I'm not surprised France Telecom/Orange are making money from Google. They are a virtual monopoly in France, both on the bulk carrier and ISP sides, and probably in carrier hotel as well. They are also a major mobile carrier in globally (another form of ISP these days) and probably have a dominant position in most of Francophone Africa.
I'd be shocked if France Telecom/Orange were not making millions from Google through selling them fat pipes (dark & live) and co-location at their network edges, never mind datacenter space...
I don't think this is Google paying FT/O to deliver their data with any kind of priority, it just sounds like settlement based peering to me.

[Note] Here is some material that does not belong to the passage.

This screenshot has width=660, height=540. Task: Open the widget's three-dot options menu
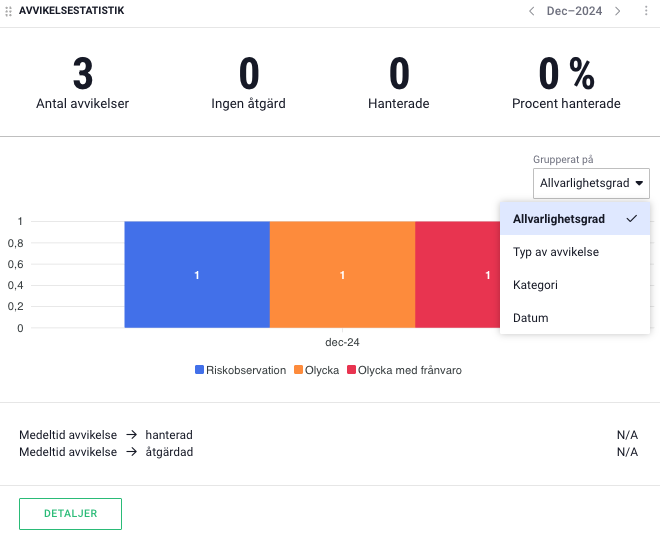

Not all incumbent telcos will peer for free, because if they peer with one network for free, then they'll have to peer with all the others for free as well. But the incumbent rarely gives anything away for free, so everyone pays to connect, no exceptions.
I am informed this is quite common, particularly in Europe.
Er... no, it doesn't. Every time Traffic crosses a network, someone pays (or gets paid) for it. Sometimes the fee is a flat fee for a period, sometimes it's calculated by bandwidth. If Google places a connection directly into an ISP's network then *as per everyone else* they would be paying the ISP for pushing traffic into their network. Now replace "Google" and "ISP" with any two other internet-ready companies. Nothing to see here; how else do you think the rest of the Internet works?
Now, if Google were paying the ISP to give PRIORITY to their traffic over the ISP's network; *then* it would be a mockery of Net Neutrality. But the fact that Google is moving their network's output closer to the consumers is not newsworthy and certainly not against Net Neutrality.
So how is this different from how any other data center operates? Google is a net creator of data, simply it sends more than it receives. Orange is a 'last mile' provider, virtually all companies in a similar position of being the last link in the chain charge. Large ISP's will peer with each other for no charge assuming a rough balance in traffic because it is in their interest to do so. There are also public peering exchanges which are used by a variety of companies (last mile providers and data centers) but virtually all dc's which are carrier independent pay for transit from isp's for at least some of their routes. It may not be direct to the last mile but at that level they are just pushing that further down the chain.
Google paying orange is nothing huge. Some isp's may take the position that it is more beneficial to invite google to peer directly or cache on network for a better user experience than risk scaring google off by charging to do so but paying for egress is hardly new.
Would this be part of Google's "connect the world" program where they throw lots of cash at places with 3rd world infrastructure (like Egypt, a few SE Asian countries and Kansas City) in a hope for an improvement for everyone? I was wondering if Eric Schmidt would announce N Korea would be the next Google Fiber area.